## [Exercise brief]
Among the lines below, restate word for word only those from the line with "Viewport: 1114px width, 486px height." through the line with "Add the Vercel connector", with both end lines kept.
BEGIN Extracted records
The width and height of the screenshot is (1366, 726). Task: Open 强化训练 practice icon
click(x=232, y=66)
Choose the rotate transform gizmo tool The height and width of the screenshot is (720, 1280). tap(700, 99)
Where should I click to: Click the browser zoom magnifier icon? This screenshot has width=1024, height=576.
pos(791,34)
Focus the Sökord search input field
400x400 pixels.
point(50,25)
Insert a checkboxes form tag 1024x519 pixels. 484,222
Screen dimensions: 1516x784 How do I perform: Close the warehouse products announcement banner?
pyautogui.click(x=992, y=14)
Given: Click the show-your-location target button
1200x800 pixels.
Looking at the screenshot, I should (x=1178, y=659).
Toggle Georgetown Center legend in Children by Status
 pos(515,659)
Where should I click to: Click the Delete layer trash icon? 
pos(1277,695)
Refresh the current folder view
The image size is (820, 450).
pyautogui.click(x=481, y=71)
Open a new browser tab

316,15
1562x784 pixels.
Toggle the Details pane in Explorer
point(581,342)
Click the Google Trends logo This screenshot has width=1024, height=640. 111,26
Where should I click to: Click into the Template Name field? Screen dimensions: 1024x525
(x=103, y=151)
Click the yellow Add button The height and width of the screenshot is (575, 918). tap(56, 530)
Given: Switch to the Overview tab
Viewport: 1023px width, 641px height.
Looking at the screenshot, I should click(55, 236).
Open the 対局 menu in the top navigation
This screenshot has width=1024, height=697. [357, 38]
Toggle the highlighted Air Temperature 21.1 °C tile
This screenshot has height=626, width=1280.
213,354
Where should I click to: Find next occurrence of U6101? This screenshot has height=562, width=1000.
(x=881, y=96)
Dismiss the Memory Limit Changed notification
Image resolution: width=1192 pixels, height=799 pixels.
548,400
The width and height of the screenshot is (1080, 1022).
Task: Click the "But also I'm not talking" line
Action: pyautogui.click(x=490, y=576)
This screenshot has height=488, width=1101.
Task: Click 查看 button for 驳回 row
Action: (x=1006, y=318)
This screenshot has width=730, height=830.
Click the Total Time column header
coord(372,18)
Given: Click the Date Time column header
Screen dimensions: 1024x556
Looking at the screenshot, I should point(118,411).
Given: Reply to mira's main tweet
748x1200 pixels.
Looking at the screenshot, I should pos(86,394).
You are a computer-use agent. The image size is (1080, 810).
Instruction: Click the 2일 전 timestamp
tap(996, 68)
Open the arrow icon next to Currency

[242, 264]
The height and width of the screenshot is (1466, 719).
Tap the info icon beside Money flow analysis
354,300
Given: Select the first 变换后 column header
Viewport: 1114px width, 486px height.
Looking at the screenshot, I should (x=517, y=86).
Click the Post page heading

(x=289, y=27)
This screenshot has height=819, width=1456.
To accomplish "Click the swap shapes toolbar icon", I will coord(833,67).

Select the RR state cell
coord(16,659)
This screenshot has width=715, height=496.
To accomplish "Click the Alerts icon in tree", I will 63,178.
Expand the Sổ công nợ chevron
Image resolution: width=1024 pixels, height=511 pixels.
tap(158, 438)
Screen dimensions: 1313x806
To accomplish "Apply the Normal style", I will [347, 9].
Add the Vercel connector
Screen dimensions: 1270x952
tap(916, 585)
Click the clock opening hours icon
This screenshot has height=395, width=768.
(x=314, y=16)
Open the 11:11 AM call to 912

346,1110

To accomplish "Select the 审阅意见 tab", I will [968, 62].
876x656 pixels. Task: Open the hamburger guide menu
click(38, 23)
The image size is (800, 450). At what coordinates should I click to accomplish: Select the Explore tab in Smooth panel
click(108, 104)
END Extracted records
## [Answer to this problem]
Viewport: 1114px width, 486px height.
Looking at the screenshot, I should (x=517, y=86).
Click the Post page heading

(x=289, y=27)
This screenshot has height=819, width=1456.
To accomplish "Click the swap shapes toolbar icon", I will coord(833,67).

Select the RR state cell
coord(16,659)
This screenshot has width=715, height=496.
To accomplish "Click the Alerts icon in tree", I will 63,178.
Expand the Sổ công nợ chevron
Image resolution: width=1024 pixels, height=511 pixels.
tap(158, 438)
Screen dimensions: 1313x806
To accomplish "Apply the Normal style", I will [347, 9].
Add the Vercel connector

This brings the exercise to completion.